▶ _Data provided_:
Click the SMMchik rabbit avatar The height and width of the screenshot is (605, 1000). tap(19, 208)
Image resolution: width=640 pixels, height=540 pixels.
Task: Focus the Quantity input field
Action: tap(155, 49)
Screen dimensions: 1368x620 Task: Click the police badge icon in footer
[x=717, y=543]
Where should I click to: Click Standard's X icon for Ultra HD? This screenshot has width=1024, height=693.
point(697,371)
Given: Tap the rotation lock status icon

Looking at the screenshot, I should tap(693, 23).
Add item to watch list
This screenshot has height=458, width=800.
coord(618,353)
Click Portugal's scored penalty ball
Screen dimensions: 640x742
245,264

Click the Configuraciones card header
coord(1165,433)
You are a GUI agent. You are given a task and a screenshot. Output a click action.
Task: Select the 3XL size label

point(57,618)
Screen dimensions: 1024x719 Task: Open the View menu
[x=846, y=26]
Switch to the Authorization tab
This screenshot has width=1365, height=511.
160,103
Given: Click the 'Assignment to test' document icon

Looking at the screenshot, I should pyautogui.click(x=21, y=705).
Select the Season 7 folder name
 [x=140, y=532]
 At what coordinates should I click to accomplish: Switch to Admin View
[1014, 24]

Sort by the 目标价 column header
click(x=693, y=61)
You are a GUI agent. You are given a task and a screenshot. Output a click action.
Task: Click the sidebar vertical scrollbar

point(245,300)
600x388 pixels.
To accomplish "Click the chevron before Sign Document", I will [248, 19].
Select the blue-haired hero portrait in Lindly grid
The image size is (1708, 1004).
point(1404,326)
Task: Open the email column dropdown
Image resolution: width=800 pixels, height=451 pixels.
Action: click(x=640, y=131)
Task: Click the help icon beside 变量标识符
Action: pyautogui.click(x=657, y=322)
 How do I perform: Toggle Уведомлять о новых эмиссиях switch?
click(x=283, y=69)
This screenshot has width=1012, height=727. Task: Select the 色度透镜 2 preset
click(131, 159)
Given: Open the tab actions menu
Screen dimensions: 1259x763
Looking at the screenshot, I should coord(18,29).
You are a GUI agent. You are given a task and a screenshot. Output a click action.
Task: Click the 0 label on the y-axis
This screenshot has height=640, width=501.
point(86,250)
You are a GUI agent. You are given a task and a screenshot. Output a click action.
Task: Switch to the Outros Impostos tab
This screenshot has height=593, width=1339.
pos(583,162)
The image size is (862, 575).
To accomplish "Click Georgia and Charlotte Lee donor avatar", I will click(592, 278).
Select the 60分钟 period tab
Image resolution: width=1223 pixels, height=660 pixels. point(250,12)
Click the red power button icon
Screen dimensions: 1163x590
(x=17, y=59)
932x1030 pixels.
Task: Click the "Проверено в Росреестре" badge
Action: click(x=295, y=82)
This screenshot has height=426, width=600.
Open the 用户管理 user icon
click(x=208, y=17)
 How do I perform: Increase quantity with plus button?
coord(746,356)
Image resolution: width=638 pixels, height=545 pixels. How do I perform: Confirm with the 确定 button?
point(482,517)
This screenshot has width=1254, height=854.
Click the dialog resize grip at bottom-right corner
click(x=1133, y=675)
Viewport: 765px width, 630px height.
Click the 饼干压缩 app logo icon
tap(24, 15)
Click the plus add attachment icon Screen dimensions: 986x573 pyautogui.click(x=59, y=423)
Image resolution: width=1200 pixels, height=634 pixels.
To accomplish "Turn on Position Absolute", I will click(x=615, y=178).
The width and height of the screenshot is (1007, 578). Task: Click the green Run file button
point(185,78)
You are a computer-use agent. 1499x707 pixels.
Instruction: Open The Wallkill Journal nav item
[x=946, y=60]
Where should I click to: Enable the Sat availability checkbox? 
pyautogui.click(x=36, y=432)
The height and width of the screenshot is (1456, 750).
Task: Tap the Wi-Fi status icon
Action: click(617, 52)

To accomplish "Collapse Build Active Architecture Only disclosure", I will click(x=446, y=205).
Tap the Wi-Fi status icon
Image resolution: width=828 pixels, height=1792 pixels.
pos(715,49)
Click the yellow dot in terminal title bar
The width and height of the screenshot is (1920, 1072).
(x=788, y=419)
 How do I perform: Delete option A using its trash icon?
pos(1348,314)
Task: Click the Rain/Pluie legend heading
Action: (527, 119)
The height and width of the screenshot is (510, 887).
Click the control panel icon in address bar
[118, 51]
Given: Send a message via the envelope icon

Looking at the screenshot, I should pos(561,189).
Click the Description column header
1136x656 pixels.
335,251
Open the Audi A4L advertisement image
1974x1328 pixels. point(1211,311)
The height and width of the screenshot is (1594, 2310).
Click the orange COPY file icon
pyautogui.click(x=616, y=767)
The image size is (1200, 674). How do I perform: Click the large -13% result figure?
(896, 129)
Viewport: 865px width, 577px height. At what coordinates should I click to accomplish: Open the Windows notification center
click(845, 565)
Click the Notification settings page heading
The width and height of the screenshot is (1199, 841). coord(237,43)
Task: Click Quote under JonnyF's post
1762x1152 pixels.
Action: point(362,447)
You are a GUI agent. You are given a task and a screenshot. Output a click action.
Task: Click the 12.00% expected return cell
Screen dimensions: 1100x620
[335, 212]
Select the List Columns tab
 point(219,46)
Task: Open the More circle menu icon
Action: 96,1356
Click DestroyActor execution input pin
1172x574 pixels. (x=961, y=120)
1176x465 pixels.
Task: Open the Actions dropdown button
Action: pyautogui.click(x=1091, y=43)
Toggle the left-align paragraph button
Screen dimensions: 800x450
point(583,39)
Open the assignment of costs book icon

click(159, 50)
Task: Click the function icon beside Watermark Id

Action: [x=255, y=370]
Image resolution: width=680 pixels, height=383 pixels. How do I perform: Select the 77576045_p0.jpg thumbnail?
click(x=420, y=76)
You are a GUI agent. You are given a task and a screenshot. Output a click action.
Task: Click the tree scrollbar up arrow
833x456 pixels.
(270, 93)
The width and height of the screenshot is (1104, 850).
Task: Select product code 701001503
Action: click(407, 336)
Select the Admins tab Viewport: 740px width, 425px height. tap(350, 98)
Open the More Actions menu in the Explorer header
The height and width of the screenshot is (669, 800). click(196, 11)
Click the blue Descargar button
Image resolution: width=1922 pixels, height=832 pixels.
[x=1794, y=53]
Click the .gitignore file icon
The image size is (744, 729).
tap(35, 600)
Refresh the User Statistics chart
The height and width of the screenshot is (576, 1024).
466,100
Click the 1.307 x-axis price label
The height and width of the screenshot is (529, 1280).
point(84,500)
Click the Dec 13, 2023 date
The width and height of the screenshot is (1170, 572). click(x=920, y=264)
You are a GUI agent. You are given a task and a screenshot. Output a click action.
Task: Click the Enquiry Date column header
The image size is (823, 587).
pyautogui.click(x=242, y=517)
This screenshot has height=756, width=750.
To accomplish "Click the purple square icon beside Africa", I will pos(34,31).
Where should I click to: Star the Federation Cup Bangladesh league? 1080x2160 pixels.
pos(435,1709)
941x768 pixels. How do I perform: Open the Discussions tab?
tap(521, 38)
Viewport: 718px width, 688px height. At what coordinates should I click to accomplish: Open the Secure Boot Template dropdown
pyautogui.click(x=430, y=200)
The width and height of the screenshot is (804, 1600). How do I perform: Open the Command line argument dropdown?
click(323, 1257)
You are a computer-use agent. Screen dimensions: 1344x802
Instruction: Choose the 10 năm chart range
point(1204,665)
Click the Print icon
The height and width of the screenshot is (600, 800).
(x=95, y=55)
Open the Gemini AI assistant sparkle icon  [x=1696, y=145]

▶ _Activity_:
Say how many lines in the records hold "axis", with the number as the whole reply.

▶ _Expected output_:
2